Rotavirus B, also called adult diarrhoea rotavirus or ADRV, has caused major epidemics of severe diarrhoea affecting thousands of people of all ages in China. These epidemics occurred as a result of sewage contamination of drinking water. Rotavirus B infections also occurred in India in 1998; the causative strain was named CAL. Unlike ADRV, the CAL strain is endemic. To date, epidemics caused by rotavirus B have been confined to mainland China, and surveys indicate a lack of immunity to this species in the United States.
Rotavirus C has been associated with rare and sporadic cases of diarrhoea in children, and small outbreaks have occurred in families.
Because improved sanitation does not decrease the prevalence of rotaviral disease, and the rate of hospitalizations remains high despite the use of oral rehydrating medicines, the primary public health intervention is vaccination. Two vaccines against Rotavirus A infection are safe and effective in children: Rotarix by GlaxoSmithKline and RotaTeq by Merck. Both are taken orally and contain attenuated live virus. In 2009, the World Health Organization (WHO) recommended that rotavirus vaccine be included in all national immunisation programmes. The incidence and severity of rotavirus infections has declined significantly in countries that have acted on this recommendation. In Mexico, which in 2006 was among the first countries in the world to introduce rotavirus vaccine, diarrhoeal disease death rates dropped during the 2009 rotavirus season by more than 65 percent among children age two and under. In Nicaragua, which in 2006 became the first developing country to introduce a rotavirus vaccine, severe rotavirus infections were reduced by 40 percent and emergency room visits by a half. In the United States, rotavirus vaccination since 2006 has led to drops in rotavirus-related hospitalizations by as much as 86 percent. The vaccines may also have prevented illness in non-vaccinated children by limiting the number of circulating infections.

(Records from a data source)
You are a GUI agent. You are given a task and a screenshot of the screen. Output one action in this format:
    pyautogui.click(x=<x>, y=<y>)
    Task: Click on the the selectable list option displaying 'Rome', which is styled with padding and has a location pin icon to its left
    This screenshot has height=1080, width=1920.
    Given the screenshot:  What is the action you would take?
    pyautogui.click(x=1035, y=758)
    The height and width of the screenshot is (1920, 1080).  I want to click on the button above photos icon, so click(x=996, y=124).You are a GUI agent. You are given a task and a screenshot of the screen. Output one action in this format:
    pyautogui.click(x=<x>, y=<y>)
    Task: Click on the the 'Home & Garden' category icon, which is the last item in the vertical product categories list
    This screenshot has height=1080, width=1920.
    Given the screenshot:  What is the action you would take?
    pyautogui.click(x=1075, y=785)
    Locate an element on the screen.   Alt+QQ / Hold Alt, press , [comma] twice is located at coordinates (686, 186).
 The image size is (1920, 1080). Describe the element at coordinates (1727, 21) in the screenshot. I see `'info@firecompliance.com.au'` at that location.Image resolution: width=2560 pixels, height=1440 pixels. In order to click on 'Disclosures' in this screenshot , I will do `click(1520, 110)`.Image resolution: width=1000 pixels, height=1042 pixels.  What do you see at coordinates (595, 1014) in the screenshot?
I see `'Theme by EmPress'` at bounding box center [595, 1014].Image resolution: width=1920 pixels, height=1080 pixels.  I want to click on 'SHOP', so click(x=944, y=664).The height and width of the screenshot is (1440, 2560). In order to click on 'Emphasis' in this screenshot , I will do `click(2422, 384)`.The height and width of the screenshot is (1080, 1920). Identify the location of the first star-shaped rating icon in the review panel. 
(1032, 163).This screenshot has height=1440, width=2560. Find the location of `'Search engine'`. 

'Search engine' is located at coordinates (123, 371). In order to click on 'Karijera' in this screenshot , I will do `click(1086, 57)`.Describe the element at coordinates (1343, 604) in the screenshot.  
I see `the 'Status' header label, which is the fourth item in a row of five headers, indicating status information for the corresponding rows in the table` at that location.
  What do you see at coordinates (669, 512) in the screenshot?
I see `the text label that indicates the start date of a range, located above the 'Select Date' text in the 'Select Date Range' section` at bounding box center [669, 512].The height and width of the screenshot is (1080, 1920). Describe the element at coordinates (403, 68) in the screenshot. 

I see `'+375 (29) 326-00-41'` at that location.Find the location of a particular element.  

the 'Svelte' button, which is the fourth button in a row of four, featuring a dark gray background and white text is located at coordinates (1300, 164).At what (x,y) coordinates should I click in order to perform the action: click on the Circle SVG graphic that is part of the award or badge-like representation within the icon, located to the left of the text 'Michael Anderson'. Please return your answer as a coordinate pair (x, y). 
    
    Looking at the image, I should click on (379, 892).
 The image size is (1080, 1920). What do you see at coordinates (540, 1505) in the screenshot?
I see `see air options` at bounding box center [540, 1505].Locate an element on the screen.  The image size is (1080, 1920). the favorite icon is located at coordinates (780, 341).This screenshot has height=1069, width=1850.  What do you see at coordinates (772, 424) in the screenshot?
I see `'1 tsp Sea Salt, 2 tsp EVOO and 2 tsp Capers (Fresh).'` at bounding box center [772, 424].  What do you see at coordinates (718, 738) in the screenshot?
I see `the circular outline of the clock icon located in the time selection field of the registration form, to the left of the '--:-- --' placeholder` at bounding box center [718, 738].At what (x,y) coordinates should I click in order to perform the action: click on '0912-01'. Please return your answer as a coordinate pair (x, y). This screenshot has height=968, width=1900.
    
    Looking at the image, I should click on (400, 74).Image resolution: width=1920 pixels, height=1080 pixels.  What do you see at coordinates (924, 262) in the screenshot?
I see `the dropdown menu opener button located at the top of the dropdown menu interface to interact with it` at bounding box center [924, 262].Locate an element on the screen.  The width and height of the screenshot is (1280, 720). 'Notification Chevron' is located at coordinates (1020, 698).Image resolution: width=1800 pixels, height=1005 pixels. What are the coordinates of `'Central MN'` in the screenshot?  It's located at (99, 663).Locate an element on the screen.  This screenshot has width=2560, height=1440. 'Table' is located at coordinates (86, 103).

*What to do*.
Summarize the rotavirus passage in two sentences. These records come from a separate source.

*Output of the exercise*.
Rotavirus B has caused major epidemics of severe diarrhea in China through sewage-contaminated drinking water and has also occurred in India, while rotavirus C has been linked to rare, sporadic cases in children and small family outbreaks. Because improved sanitation and oral rehydration have not reduced the disease burden, vaccination with two oral vaccines against rotavirus A is the main public health intervention, and Mexico, Nicaragua, and the United States have seen large drops in deaths, severe infections, or hospitalizations after introducing it.